A few days ago we were somewhat surprised to hear that Apple and HTC decided to settle their squabble over patents out of courts, with both companies inking an undisclosed cross-licensing agreement that’s valid at least ten years.
This gave Samsung ammunition for its own legal matters against Apple, with the company asking U.S. courts to grant it permission to see the details of the Apple vs HTC settlement, which could be important for the future Apple vs Samsung proceedings.
Apple and HTC agreed to show Samsung the settlement documents, at least a heavily redacted version that would not let Samsung lawyers in on various crucial details including royalty rates.

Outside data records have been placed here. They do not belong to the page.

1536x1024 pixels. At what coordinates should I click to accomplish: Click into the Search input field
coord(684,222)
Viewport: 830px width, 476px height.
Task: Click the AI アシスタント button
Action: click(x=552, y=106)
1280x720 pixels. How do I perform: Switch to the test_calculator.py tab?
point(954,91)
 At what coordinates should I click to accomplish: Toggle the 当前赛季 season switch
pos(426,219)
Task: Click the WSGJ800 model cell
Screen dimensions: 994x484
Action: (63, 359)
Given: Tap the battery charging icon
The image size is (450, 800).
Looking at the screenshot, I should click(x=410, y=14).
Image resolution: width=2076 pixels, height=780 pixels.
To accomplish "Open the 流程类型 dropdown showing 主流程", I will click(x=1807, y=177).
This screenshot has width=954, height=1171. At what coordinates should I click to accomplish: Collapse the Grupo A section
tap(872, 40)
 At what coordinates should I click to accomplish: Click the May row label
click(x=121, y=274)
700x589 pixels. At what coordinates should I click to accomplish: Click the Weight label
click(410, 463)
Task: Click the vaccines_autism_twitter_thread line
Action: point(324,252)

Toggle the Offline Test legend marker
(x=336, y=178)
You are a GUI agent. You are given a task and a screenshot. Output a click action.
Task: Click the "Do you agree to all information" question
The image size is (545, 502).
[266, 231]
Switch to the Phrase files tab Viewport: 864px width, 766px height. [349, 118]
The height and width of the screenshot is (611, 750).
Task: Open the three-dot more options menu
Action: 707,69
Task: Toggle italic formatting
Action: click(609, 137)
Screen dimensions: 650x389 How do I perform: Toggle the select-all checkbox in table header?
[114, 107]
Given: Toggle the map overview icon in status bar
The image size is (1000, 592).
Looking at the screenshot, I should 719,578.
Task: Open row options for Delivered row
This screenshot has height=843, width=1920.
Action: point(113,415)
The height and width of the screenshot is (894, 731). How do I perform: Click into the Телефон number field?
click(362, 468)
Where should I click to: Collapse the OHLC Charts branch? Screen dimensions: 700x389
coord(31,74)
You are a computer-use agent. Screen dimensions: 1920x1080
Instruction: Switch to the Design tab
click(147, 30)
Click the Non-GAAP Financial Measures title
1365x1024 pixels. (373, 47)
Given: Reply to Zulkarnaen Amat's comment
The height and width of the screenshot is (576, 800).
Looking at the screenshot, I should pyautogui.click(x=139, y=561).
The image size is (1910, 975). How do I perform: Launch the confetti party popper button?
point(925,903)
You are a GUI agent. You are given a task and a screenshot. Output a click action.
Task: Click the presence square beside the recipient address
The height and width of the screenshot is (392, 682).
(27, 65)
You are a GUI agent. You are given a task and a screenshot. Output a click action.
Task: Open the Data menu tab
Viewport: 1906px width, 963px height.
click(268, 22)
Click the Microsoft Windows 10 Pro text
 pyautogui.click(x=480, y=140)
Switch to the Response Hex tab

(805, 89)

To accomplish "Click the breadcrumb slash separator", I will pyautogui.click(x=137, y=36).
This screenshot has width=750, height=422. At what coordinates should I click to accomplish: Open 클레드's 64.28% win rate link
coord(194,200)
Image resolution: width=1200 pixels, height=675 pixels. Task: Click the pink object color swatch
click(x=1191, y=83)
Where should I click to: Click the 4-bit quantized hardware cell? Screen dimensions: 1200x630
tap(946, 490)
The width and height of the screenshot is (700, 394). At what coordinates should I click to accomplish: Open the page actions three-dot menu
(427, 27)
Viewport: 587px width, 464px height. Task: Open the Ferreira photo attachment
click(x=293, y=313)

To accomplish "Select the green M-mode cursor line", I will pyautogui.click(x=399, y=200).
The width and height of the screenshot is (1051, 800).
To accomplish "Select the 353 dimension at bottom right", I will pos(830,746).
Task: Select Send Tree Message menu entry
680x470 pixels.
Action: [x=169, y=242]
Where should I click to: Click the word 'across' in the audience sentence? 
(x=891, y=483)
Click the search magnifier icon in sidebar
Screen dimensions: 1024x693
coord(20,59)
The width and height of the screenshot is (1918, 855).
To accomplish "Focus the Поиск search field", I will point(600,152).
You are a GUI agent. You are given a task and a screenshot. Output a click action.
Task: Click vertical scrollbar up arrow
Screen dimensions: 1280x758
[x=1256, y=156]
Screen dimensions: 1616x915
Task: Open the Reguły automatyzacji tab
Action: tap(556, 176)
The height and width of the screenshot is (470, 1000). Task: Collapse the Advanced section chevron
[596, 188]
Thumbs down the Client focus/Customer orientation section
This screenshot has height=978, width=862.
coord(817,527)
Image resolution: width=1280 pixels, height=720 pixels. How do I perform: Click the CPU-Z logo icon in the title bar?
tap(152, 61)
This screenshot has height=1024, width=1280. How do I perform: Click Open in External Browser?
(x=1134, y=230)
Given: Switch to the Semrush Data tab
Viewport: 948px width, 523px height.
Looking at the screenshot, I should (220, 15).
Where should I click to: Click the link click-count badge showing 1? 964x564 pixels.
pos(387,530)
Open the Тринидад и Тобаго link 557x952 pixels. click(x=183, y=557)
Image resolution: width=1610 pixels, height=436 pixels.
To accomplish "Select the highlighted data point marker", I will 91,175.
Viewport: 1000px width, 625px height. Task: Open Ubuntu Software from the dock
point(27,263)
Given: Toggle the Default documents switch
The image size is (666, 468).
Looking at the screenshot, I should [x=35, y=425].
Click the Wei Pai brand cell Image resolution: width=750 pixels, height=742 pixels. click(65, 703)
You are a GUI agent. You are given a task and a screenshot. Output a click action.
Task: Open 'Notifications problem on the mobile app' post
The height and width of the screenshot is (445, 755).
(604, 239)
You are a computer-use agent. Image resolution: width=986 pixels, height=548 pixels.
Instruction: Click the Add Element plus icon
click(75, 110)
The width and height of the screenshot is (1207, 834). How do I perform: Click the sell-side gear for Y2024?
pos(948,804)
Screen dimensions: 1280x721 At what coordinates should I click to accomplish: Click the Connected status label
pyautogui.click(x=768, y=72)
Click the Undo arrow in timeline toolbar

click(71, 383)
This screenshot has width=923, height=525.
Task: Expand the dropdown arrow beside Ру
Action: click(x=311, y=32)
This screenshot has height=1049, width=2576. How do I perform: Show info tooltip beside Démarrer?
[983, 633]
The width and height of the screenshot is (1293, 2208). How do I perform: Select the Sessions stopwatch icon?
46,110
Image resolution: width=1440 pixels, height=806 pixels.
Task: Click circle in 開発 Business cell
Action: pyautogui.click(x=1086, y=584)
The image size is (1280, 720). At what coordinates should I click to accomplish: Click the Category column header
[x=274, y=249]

CNET now reports that Magistrate Judge Singh Grewal sided with Samsung on the matter, deciding to let its lawyers see the Apple-HTC documents. But only them:
Many third parties to this case have had their licensing agreements disclosed — without any redaction of financial terms — subject to an Attorneys-Eyes-Only designation because the confidential financial terms were clearly relevant to the dispute between Apple and Samsung. HTC is not entitled to special treatment, especially when it has recognized the general sufficiency of the protective order and the integrity of Samsung’s outside counsel.
That means the public will not be told, at least not officially, how much HTC is paying Apple for use of some of their patents on the handsets it produces – apparently it’s not $6-8 as some stories suggested, which prompted HTC’s denial via its CEO, Peter Chou.